Refactor rate_limit.go for more clarify
This wasn't intended to change the behavior, but it does slightly.
Previously any requests to acquire memory wouldn't block; only
(subsequent) requests for execution would block (if another
caller had already consumed the memory quota).

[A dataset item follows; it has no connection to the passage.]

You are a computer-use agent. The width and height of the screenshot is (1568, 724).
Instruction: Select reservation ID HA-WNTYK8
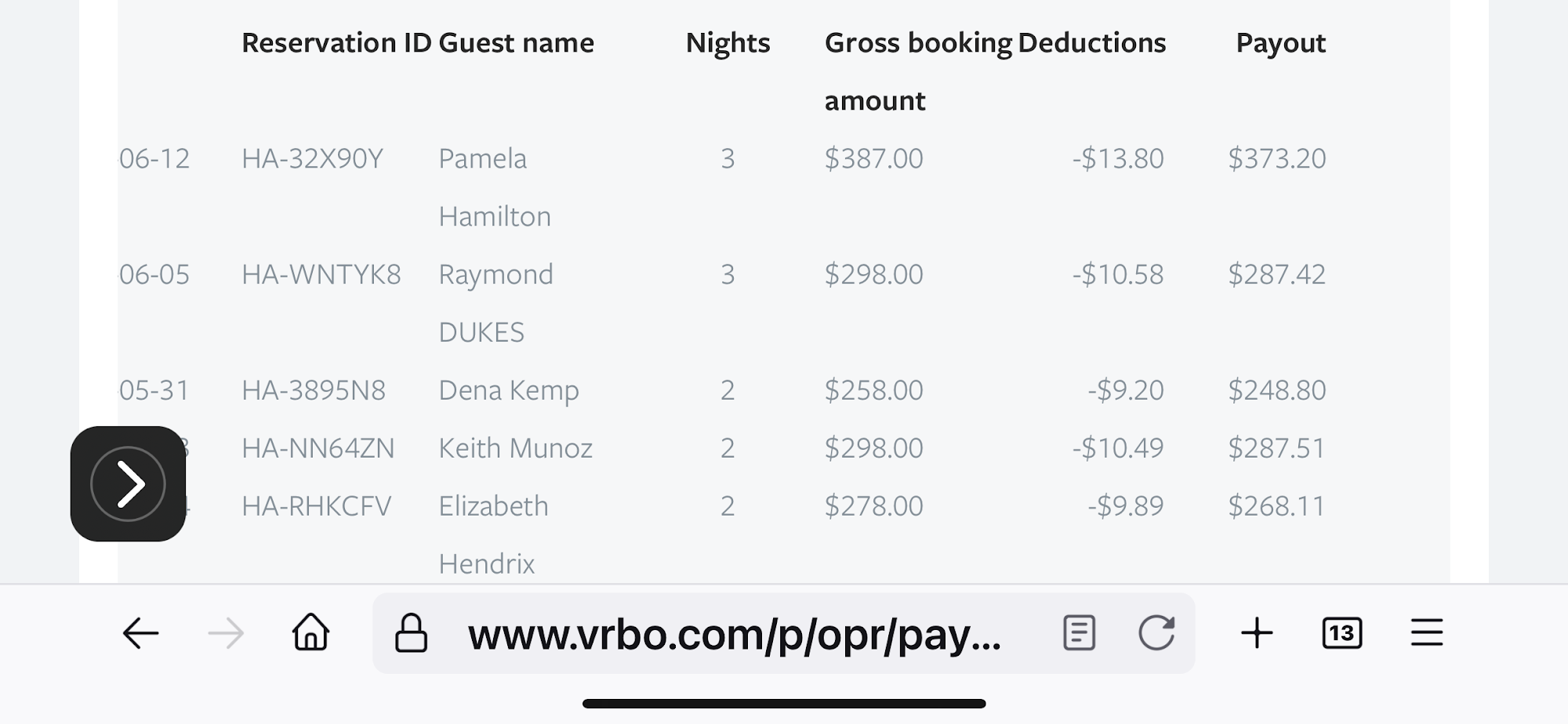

Now the requests
for memory can also also block.
It turns out in a brief test on my computer that soong_zip
runs about 10 to 20% faster with this change than without it.
The final step involving soong_zip decreased from about
3.6 sec to about 3.3 sec in tests on my computer.
When testing the process of re-zipping the contents of
angler-target_files*.zip , the time decreased from about
6.3 sec to about 5.3 sec in tests on my computer, and the
peak memory usage reported by `top` decreased from about
1.5g to 1g
Bug: 64536066
Test: m -j dist showcommands # which runs soong_zip to package everything
Change-Id: I0422e4c363c675bb7a93309fac4616c768bfbe8f
diff --git a/cmd/soong_zip/rate_limit.go b/cmd/soong_zip/rate_limit.go
index 9e95bc1..04102b7 100644
--- a/cmd/soong_zip/rate_limit.go
+++ b/cmd/soong_zip/rate_limit.go
@@ -15,71 +15,54 @@
package main
import (
+ "fmt"
"runtime"
)
type RateLimit struct {
- requests chan struct{}
- finished chan int
- released chan int
- stop chan struct{}
+ requests chan request
+ completions chan int64
+
+ stop chan struct{}
}
-// NewRateLimit starts a new rate limiter with maxExecs number of executions
-// allowed to happen at a time. If maxExecs is <= 0, it will default to the
-// number of logical CPUs on the system.
-//
-// With Finish and Release, we'll keep track of outstanding buffer sizes to be
-// written. If that size goes above maxMem, we'll prevent starting new
-// executions.
-//
-// The total memory use may be higher due to current executions. This just
-// prevents runaway memory use due to slower writes.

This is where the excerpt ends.